-- RECORD EXTRACTS follows --
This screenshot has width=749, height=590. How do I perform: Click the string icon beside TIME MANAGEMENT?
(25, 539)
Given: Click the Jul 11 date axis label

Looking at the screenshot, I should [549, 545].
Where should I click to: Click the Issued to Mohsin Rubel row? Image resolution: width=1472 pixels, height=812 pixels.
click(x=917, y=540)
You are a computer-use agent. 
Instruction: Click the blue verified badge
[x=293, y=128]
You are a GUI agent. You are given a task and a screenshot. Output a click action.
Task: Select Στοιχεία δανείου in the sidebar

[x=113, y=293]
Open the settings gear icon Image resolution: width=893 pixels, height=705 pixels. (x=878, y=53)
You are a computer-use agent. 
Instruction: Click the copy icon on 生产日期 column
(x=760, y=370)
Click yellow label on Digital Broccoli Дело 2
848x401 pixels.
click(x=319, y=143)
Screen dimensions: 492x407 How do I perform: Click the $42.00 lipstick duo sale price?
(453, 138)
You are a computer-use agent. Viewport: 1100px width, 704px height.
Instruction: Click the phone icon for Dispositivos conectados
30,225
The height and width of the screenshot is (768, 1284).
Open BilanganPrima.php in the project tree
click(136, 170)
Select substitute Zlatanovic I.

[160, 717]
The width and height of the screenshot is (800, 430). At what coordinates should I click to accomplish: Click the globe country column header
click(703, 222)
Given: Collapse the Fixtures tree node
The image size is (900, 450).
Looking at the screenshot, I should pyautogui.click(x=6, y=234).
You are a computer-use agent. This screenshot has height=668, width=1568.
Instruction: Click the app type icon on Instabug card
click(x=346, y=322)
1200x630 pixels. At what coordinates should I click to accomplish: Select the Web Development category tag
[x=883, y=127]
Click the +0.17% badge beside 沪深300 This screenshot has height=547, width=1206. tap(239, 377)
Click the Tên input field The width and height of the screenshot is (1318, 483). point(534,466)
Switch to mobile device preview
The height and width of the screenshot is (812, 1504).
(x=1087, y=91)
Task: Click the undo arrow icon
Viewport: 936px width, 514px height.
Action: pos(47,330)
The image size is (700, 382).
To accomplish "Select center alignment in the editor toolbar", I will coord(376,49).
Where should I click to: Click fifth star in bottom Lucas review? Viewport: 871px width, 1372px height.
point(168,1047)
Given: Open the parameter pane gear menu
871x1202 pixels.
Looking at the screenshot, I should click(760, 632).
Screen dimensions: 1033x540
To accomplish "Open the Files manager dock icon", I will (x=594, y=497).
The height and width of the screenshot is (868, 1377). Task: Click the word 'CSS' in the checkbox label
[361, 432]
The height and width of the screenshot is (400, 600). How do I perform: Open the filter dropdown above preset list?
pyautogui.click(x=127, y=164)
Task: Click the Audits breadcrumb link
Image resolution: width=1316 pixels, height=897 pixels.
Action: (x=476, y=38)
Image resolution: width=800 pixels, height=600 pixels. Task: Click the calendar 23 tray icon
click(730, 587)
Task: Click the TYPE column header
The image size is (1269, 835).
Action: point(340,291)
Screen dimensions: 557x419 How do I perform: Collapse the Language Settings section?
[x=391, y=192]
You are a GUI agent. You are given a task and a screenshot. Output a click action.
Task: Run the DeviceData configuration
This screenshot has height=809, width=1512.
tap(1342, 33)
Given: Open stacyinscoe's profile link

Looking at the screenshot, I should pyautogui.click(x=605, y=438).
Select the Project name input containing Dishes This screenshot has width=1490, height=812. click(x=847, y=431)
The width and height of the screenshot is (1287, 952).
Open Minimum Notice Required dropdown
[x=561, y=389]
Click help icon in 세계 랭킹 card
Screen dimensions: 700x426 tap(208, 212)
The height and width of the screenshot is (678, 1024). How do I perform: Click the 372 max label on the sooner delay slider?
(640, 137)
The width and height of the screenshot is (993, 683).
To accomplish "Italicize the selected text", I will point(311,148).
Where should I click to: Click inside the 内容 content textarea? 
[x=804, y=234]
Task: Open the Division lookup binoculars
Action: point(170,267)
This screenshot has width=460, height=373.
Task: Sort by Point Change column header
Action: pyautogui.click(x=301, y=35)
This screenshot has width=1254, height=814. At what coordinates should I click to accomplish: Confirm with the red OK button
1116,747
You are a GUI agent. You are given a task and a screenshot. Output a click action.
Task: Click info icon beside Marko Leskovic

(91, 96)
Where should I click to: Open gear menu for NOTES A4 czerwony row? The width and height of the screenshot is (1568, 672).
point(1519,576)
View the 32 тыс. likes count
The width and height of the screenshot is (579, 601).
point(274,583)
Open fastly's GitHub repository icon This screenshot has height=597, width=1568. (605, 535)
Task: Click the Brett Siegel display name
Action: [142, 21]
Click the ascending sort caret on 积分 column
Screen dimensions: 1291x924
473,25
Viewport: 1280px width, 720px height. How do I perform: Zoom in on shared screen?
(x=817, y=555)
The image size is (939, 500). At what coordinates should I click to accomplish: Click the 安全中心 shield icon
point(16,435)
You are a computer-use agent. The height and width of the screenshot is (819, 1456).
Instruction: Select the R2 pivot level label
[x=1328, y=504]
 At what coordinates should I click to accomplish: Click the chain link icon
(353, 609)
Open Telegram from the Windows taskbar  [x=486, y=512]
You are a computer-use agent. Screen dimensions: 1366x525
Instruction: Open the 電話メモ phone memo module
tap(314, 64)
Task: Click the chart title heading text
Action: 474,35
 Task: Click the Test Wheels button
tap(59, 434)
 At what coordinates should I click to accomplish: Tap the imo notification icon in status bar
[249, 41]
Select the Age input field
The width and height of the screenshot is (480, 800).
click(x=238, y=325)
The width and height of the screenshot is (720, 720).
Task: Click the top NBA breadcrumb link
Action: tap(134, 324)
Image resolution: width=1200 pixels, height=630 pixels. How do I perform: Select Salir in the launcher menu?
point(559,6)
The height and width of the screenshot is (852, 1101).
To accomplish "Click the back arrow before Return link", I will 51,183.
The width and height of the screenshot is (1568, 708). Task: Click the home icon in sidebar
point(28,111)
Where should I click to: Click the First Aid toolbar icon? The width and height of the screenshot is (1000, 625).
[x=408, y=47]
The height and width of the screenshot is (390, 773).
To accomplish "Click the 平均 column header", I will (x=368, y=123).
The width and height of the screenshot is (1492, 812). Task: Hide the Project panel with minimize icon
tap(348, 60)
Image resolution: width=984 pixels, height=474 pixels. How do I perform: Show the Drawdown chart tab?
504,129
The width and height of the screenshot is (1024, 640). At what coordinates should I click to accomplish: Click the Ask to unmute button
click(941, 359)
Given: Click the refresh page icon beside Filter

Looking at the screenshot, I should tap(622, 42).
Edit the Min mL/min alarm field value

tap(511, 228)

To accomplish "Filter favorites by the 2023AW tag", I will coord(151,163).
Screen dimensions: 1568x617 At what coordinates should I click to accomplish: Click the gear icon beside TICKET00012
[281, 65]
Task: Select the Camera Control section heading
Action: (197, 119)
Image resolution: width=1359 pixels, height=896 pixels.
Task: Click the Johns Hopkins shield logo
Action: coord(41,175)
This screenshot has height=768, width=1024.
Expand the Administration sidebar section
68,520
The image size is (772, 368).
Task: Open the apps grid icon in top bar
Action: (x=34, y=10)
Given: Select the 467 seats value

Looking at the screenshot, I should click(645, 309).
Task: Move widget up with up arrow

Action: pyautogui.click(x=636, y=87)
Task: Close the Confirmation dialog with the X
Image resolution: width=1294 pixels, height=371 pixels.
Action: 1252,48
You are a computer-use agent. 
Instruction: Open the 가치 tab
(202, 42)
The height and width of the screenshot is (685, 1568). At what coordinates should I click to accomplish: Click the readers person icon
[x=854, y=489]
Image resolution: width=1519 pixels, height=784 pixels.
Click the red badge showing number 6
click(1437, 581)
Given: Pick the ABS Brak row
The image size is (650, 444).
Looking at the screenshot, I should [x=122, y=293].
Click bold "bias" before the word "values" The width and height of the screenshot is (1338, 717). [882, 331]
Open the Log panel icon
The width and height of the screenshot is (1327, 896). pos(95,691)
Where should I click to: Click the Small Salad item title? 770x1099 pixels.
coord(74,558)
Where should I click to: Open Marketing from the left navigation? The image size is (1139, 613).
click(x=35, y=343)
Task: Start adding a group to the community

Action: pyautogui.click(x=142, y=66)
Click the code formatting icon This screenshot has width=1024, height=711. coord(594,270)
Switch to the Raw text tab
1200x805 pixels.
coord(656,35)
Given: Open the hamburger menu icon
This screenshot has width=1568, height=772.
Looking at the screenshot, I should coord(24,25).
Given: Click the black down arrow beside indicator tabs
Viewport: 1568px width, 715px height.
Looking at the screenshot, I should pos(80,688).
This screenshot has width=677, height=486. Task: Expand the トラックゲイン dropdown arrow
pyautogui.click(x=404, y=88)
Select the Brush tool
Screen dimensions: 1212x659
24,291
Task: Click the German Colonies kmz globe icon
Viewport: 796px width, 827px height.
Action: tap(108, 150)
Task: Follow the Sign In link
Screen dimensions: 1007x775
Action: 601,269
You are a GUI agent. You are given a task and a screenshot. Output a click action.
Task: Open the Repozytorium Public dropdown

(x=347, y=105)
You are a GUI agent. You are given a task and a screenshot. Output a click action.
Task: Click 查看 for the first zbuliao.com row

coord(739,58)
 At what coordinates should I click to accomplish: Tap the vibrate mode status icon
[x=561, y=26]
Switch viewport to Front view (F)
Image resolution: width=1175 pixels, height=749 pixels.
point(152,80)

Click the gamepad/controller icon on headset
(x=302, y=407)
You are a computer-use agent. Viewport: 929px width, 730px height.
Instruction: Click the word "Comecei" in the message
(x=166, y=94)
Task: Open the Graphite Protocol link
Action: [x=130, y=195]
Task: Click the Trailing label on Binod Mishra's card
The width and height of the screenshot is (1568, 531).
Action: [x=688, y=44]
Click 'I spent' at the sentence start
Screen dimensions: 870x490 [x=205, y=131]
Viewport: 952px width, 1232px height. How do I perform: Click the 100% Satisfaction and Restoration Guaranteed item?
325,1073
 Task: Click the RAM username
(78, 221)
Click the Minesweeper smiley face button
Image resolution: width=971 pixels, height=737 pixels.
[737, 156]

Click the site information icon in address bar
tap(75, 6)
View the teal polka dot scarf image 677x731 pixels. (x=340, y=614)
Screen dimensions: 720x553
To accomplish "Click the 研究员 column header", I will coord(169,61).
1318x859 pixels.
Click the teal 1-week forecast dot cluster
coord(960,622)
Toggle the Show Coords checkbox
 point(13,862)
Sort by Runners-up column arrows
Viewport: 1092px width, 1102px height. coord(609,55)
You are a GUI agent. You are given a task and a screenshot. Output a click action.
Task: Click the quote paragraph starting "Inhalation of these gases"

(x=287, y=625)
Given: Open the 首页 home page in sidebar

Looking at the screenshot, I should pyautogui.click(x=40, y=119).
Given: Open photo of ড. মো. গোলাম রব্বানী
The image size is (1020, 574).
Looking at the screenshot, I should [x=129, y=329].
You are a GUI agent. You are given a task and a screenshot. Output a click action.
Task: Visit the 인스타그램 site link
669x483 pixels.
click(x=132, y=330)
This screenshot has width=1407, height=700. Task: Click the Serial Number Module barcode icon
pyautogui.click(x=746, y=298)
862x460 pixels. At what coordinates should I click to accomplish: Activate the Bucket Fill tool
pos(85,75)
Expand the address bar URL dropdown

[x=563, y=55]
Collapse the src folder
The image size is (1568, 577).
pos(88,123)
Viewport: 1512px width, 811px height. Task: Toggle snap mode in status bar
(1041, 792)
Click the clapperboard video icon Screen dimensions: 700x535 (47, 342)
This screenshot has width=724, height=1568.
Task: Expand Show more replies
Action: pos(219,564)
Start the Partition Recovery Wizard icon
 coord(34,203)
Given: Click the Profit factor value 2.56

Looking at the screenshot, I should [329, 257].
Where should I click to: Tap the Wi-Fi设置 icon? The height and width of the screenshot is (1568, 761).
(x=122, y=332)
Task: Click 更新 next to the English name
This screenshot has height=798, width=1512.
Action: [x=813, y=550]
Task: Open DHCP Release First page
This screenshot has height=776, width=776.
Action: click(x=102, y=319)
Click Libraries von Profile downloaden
-- RECORD EXTRACTS concluded --
#### [WORK INSTRUCTIONS]
Go over the data above and copy every line that has the word "before" in it.

#### [RESULT BELOW]
To accomplish "Click the back arrow before Return link", I will 51,183.
Click bold "bias" before the word "values" The width and height of the screenshot is (1338, 717). [882, 331]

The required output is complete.